_Desafíos_:
[1] ¿Puedes resumir en menos palabras el párrafo del fragmento sobre el viaje en tren que empieza con "Para sobrevivir a la experiencia", conservando sus datos principales?
[2] ¿Puedes reescribir el tramo que va de "Una vez superado" hasta "de la travesía." en el fragmento sobre el viaje en tren, cambiando "vagón" por "coche"?
[3] En el fragmento sobre el viaje en tren, ¿de dónde cuelgan los aros oscilantes a los que hay que aferrarse?

_Fragmento proporcionado_:

Una vez superado el escollo, entramos en un
nuevo brete: llega la hora de la lotería cotidiana, esa perinola que consiste
en atinarle al lugar exacto de la plataforma en el que una de las puertas de la
formación se nos abrirá justo enfrente, y gracias a ello deberemos batallar
mucho menos para lograr ingresar al vehículo.
El viaje en sí no trae mayores
complicaciones que las de tener que aferrarse a esos aros oscilantes que
cuelgan del techo como péndulos (donde el viajero cotidiano desarrollará la
habilidad que sólo dan años como equilibrista en el Circo de Moscú).
Para sobrevivir a la experiencia, hay que
separar las piernas para que la apoyatura de los pies evite que nos movamos de
un lado a otro del vagón como pelota de ping-pong. Y si logramos la divina
bendición de sentarnos, podremos dedicarnos a explorar en mayor detalle otros
aspectos de la travesía.

_Contenido del conjunto_:

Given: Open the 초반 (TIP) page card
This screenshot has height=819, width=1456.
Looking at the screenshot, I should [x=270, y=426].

...

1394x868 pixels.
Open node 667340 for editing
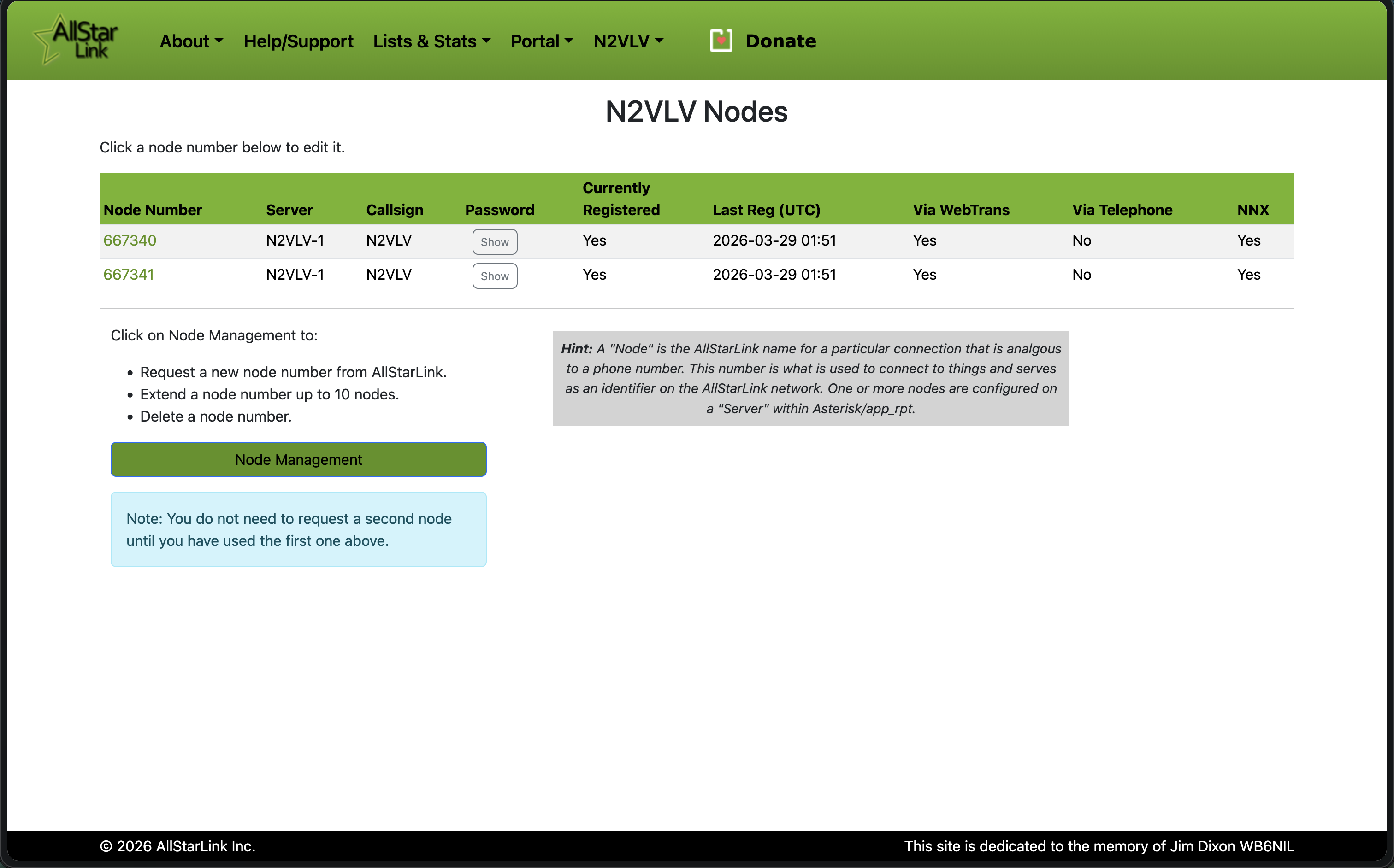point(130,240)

_Respuestas por tarea_:
[1] Para aguantar el viaje hay que separar las piernas y apoyar bien los pies, y así no rebotar de un lado a otro del vagón como una pelota de ping-pong. Quien consigue sentarse puede observar con más detalle otros aspectos del trayecto.

[2]
Una vez superado el escollo, entramos en un
nuevo brete: llega la hora de la lotería cotidiana, esa perinola que consiste
en atinarle al lugar exacto de la plataforma en el que una de las puertas de la
formación se nos abrirá justo enfrente, y gracias a ello deberemos batallar
mucho menos para lograr ingresar al vehículo.
El viaje en sí no trae mayores
complicaciones que las de tener que aferrarse a esos aros oscilantes que
cuelgan del techo como péndulos (donde el viajero cotidiano desarrollará la
habilidad que sólo dan años como equilibrista en el Circo de Moscú).
Para sobrevivir a la experiencia, hay que
separar las piernas para que la apoyatura de los pies evite que nos movamos de
un lado a otro del coche como pelota de ping-pong. Y si logramos la divina
bendición de sentarnos, podremos dedicarnos a explorar en mayor detalle otros
aspectos de la travesía.

[3] Del techo, como péndulos.